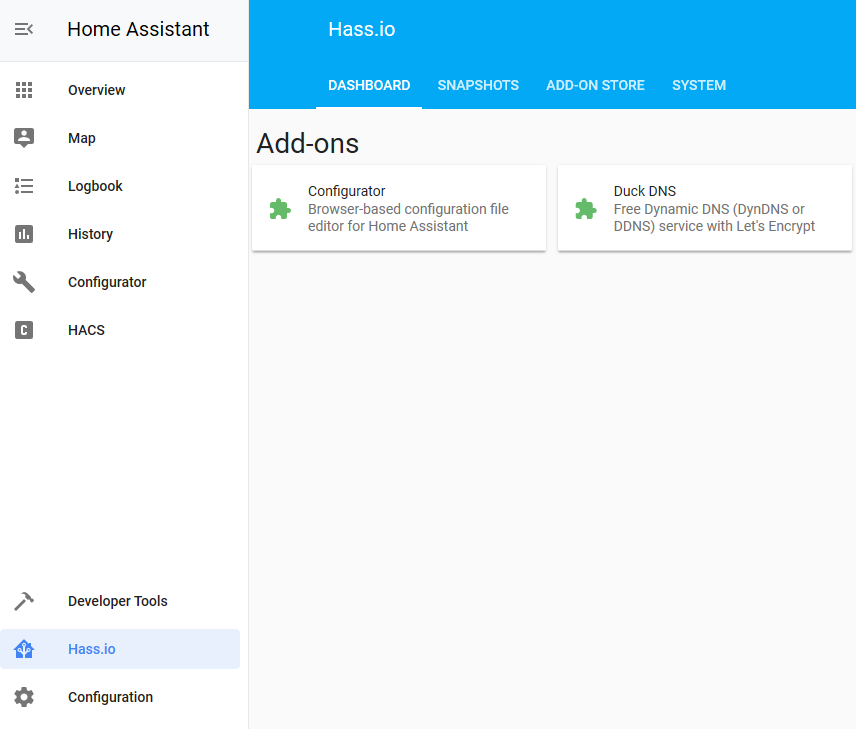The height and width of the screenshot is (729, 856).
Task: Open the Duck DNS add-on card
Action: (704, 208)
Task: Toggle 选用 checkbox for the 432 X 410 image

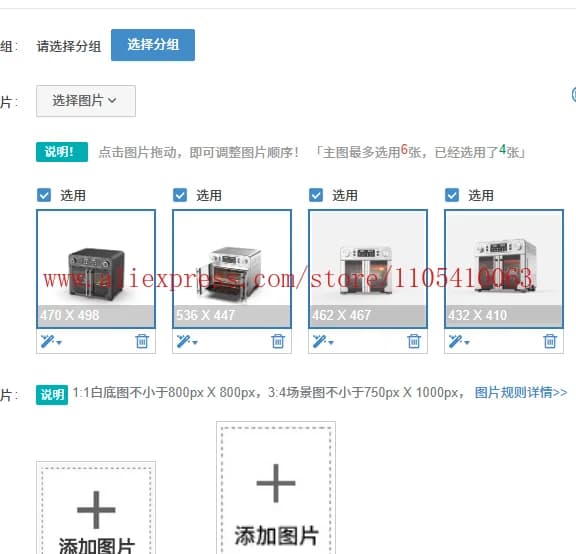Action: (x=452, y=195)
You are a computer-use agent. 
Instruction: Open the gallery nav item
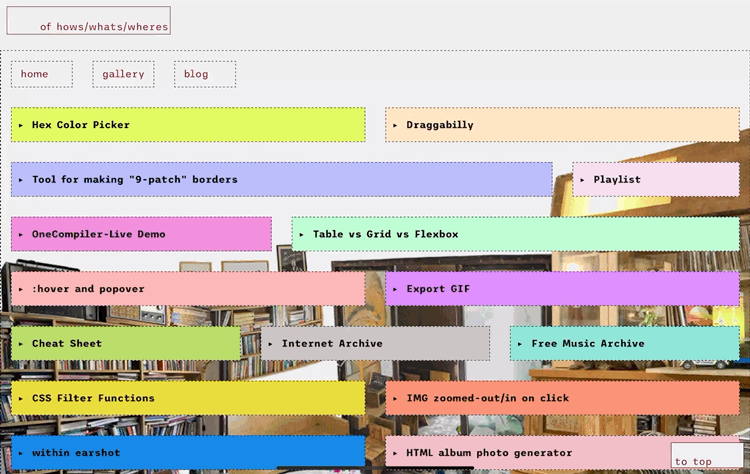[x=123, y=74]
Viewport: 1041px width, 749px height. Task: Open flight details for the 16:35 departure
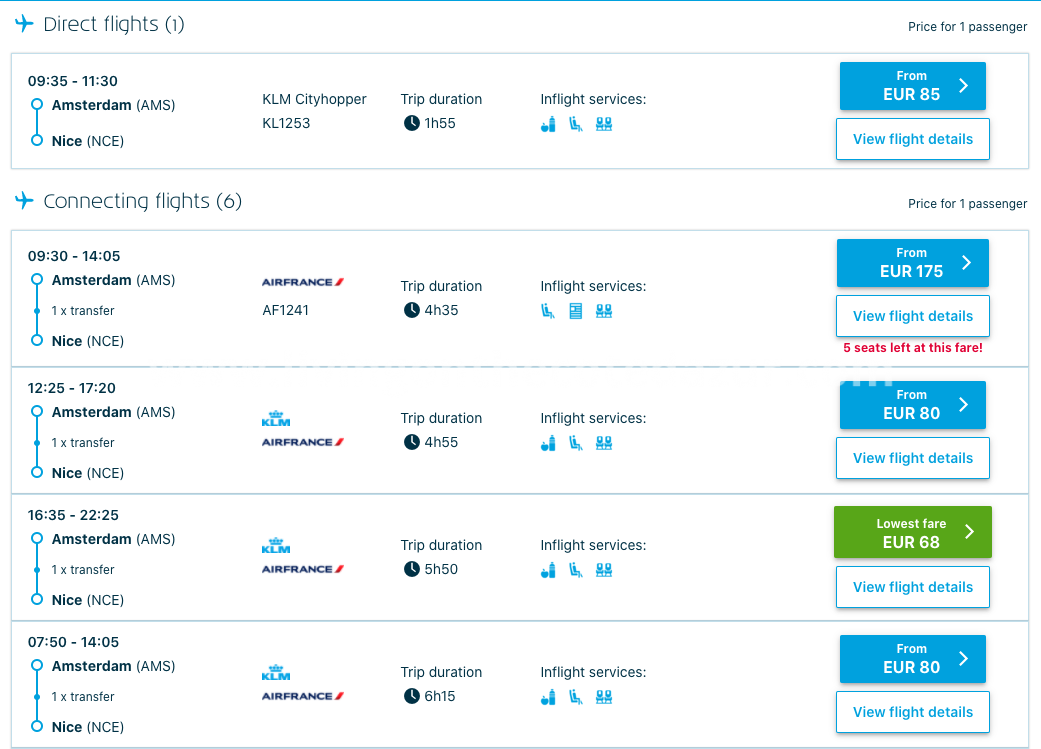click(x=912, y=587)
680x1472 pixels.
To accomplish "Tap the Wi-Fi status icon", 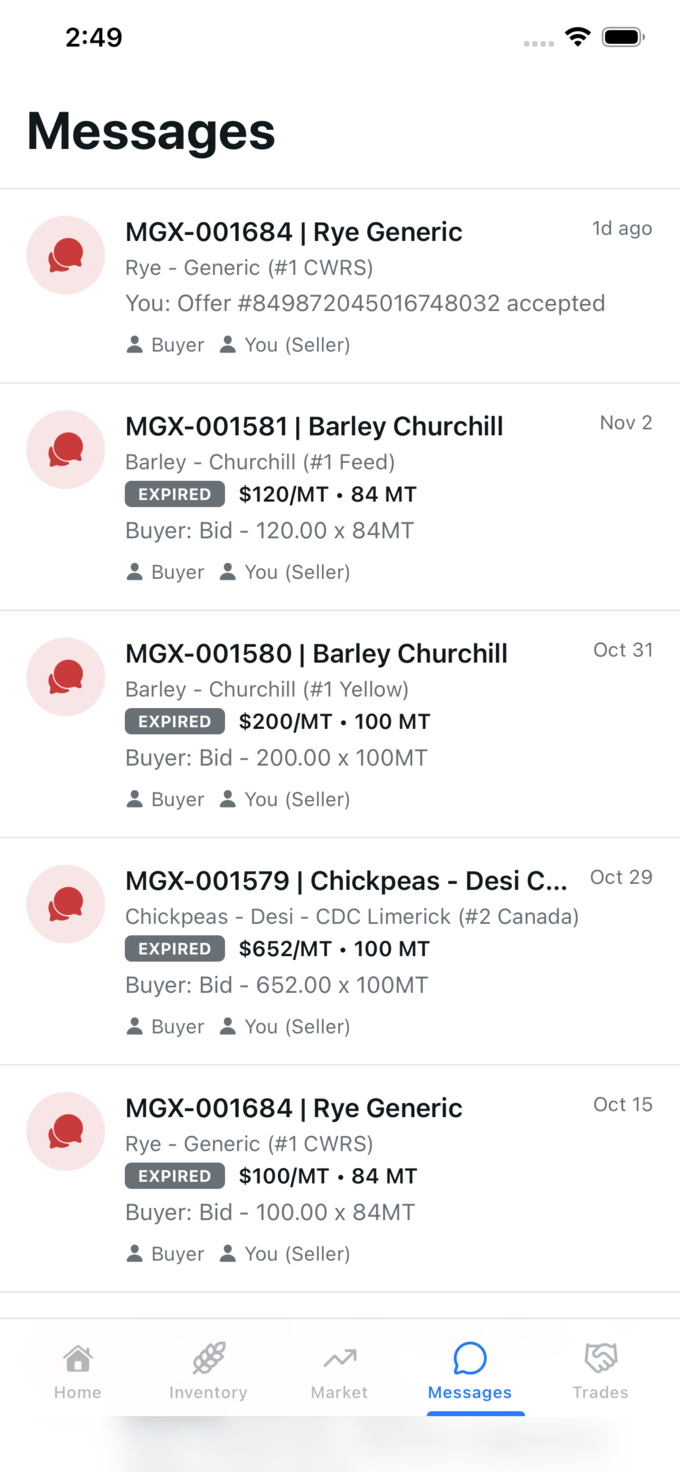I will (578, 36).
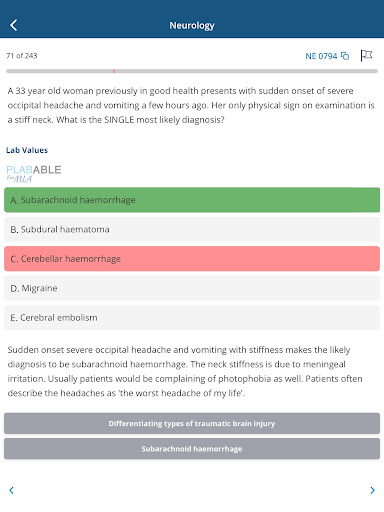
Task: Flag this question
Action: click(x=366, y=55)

-*-

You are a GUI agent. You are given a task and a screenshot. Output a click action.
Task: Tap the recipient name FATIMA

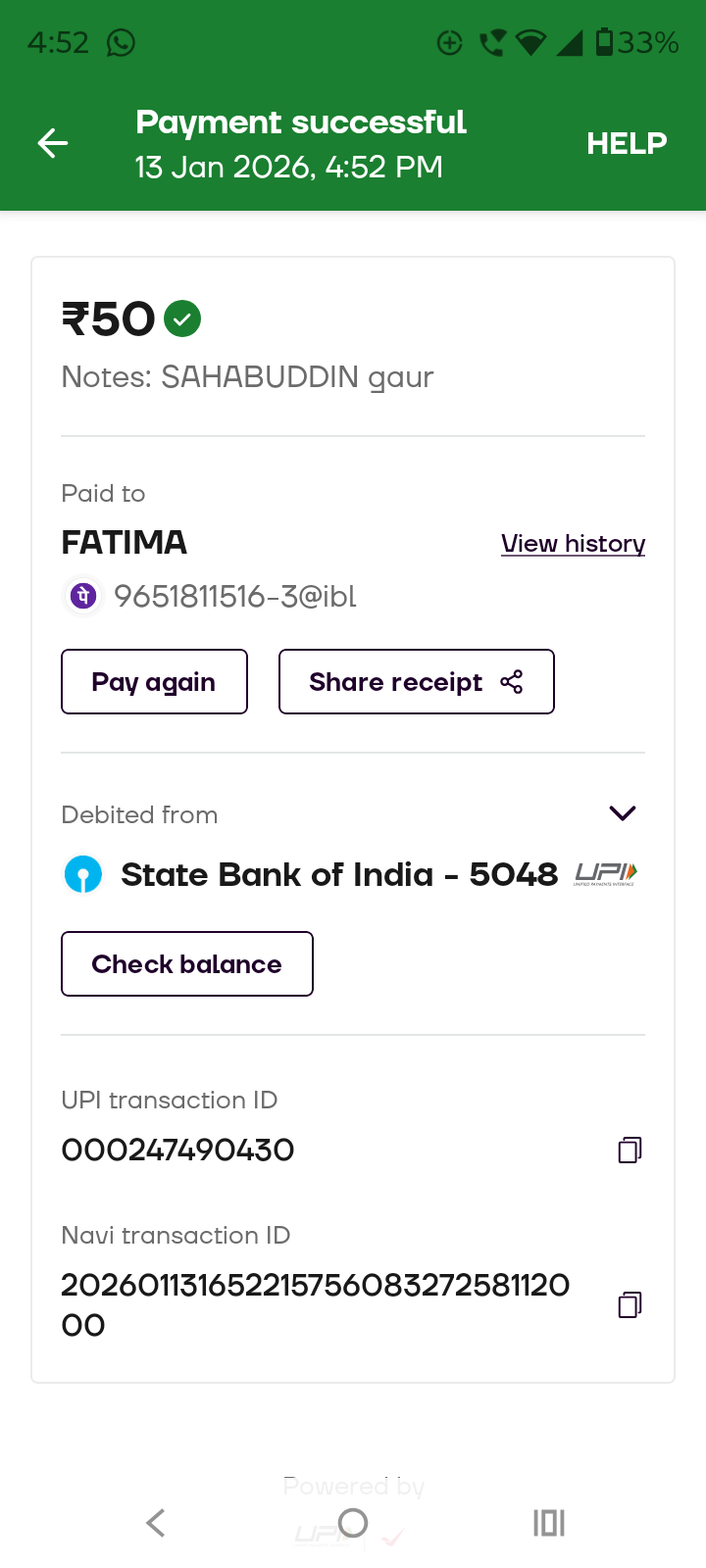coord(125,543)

-*-

OBJECTIVE
Return each line of the records that contains the word "agent".

ANSWER BELOW
You are a computer-use agent. 
You are a GUI agent. You are given a task and a screenshot. Output a click action.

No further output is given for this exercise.